In 1877, Wilkerson lived at Payson in Utah Territory and worked with his brothers at Homansville. He frequented a saloon nearby at Eureka. The bartender, William Baxter, called Wilkerson a "California Mormon", which was considered a slur, and once used a six shooter to break up a conflict between Wilkerson and another patron in the saloon.[6]
Death of William Baxter
On June 11, 1877, Baxter stopped at a saloon owned by James Hightower in the Tintic Mining District while on the way to Homansville. He met Wilkerson and the two began to play a card game of cribbage for money. An argument broke out between the men over accusations of cheating. Baxter attempted to back out of the struggle, but was fatally shot in the forehead and temple by Wilkerson, who then fled. The next morning, the coroner examined the body of Baxter, who was determined to have been unarmed at the time of the shooting. Authorities quickly captured Wilkerson and kept him under guard in Goshen to prevent him from being lynched.[6][9]

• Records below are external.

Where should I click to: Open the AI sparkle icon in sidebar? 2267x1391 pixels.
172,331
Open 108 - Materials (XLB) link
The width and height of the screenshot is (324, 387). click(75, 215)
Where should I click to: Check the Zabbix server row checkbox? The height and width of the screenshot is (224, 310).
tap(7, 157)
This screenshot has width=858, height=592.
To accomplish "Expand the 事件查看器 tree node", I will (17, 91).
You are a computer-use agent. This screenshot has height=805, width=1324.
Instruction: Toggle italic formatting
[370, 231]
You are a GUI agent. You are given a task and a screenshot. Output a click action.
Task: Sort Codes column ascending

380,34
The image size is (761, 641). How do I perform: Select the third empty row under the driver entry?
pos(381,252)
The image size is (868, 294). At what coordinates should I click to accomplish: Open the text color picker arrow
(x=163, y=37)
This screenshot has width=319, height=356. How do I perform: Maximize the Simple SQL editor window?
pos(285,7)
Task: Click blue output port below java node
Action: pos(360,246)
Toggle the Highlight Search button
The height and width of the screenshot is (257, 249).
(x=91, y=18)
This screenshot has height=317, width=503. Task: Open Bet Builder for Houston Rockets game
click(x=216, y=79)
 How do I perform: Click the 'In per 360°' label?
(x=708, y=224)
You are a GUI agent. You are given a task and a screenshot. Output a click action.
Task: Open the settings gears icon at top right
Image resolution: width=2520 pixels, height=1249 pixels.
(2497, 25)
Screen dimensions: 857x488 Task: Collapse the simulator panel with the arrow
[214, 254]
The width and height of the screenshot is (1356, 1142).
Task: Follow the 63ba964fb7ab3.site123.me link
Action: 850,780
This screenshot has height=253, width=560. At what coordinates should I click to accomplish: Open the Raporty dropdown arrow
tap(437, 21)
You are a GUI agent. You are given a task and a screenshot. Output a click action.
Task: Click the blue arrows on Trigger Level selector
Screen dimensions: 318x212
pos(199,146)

Cruel and unusual punishments are forbidden by the Constitution, but the authorities referred to are quite sufficient to show that the punishment of shooting as a mode of executing the death penalty for the crime of murder in the first degree is not included in that category, within the meaning of the eighth amendment.
— U.S. Supreme Court, Wilkerson v. Utah (March 1879)[11]
On May 15, 1879, Wilkerson was transferred from Salt Lake City to a jail in Provo.[6] Wilkerson spent his last day together with his wife until half an hour before the execution.[12] He declined visits by the clergy. Wilkerson was brought out of his cell by Sheriff John Turner, a deputy, and U.S. Marshal Shaughnessy.[6] He was dressed in black with a white felt hat and a cigar which he kept through the execution.[5] Wilkerson gave a farewell speech thanking the law enforcement officers and shook hands with some of the 25 people present in the jail yard in Provo. About 200 spectators were estimated to have gathered outside. Wilkerson stated that he bore no grudge against anyone except a witness that he accused of committing perjury at his trial.[4] Some of the witnesses of the execution recalled that he appeared to be drunk.[5]
Wilkerson was seated on a chair at a corner of the jail yard about 30 feet away from the shooters and declined to be blindfolded.[13] He insisted that restraints were unnecessary, stating: "I give you my word... I intend to die like a man, looking my executioners right in the eye." A white three-inch paper target was pinned on Wilkerson's chest over his heart.[5][9] Wilkerson yelled, "[A]im for my heart, Marshal!"[6]
At approximately noon on May 16, 1879, the marshal signaled the men who were concealed in a shed to shoot.[4][6] When Wilkerson heard the end of the count, he stiffened up in the chair, unwittingly moving the target. The bullets missed Wilkerson's heart, one of them shattering his arm and the rest hitting his torso.[5] He leapt off the chair and screamed, "Oh, my God! My God! They've missed it!"[14] Four doctors rushed to Wilkerson, who was struggling and gasping on the ground.[6] Officials were concerned at one point that they would have to shoot him again,[9] but he was pronounced dead 27 minutes later, having bled to death.[8] According to some accounts, he appeared to have died in about 15 minutes.[2]
Aftermath
Wilkerson's body was carried to an office at the county courthouse. After being washed and placed in a coffin covered in black, the body was returned to Wilkerson's wife to be taken to Payson for burial.[6]
The Deseret News, published at the time by Brigham Young Jr., the son of deceased Latter Day Saint movement leader Brigham Young, proclaimed that "divine law has been executed and human law honored" because Wilkerson "atoned for that deed as far as it is possible so to do by the pouring out of his own blood."[1] However, the Ogden Junction criticized the event by printing: "...the French guillotine never fails."[5]
In the April 2008 decision of Baze v. Rees, U.S. Supreme Court Justice Clarence Thomas cited the case of Wilkerson v. Utah in affirming that Kentucky's method of execution by lethal injection did not constitute cruel and unusual punishment.[8][15]